We are becoming accustomed to seeing maps of the state in relation to many health-related problems. The Dartmouth Atlas of Health Care (http://www.dartmouthatlas.org/) looks at cost and outcomes from region to region. We can now “see” what we do from a higher level. Both the Medical College of Wisconsin and the University of Wisconsin School of Medicine and Public Health have engaged in curricular reforms that emphasize longitudinal community-based education that seeks to integrate clinical training and community and population health. They also understand that data analysis and clinical epidemiology are basic sciences in the new curriculum. While still learning and practicing the skills of patient- and family-centered care, future physicians should also be expected to ask themselves and the systems in which they work how their individual patients differ from general populations. It goes without saying, for example, that Green Bay is different than Chicago, but to effectively and efficiently take care of their patients, clinicians in both cities need specifics on how those populations differ, other than the NFL teams they support.

REFERENCES
  1. Patel K, Kram J, Baumgardner D. Risk factors associated with carbapenem-resistant Pseudomonas aeruginosa. WMJ. 2017;116(5):254-258.
  2. Gibson C, Rohan A, Gillespie K. Severe maternal morbidity during delivery hospitalizations in Wisconsin. WMJ. 2017;116(5):259-264.
  3. Nair N, Archer J, Statz A, Diallo O. Differences in methods of self-inflicted injuries by sex in Wisconsin, 2002-2014. WMJ. 2017;116(5):240-243.

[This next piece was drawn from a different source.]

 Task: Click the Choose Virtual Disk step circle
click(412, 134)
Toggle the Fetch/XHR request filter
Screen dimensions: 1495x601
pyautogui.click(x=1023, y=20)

  4. Pollock E, Norrbom C, Ehlinger E, Remington P. Wisconsin Versus Minnesota: a border battle for the healthiest state. WMJ. 2016;115(4):173-178.
  5. Hunter, AL. A review of some of Wisconsin’s maternal and child health problems. Wis Med J. 1949;48(9):819-822.
  6. Nashold RD. Attempted suicide by chemical agents. Wis Med J. 1965;64(9):327-328.
  7. Beckman H. Penicillin resistance. Wis Med J. 1947;46(6):621.
  8. Feig M. Some epidemiologic aspects of poliomyelitis in Wisconsin, 1947-1952; their relation to gamma globulin distribution and value in epidemic control. Wis Med J. 1953;52(7):383-388.
  9. Antony K, Gupta V, Hoppe K, Quamme T, Feldman N, Stewart K. Travel during pregnancy: results from an ultrasound unit-based questionnaire. WMJ. 2017;116(5):249-253.
  10. Weiker M, Nielsen B; Waclawik A, Staples A, Hansen K. Muscle cramps do not improve with correction of vitamin D Insufficiency. WMJ. 2017;116(5):244-248.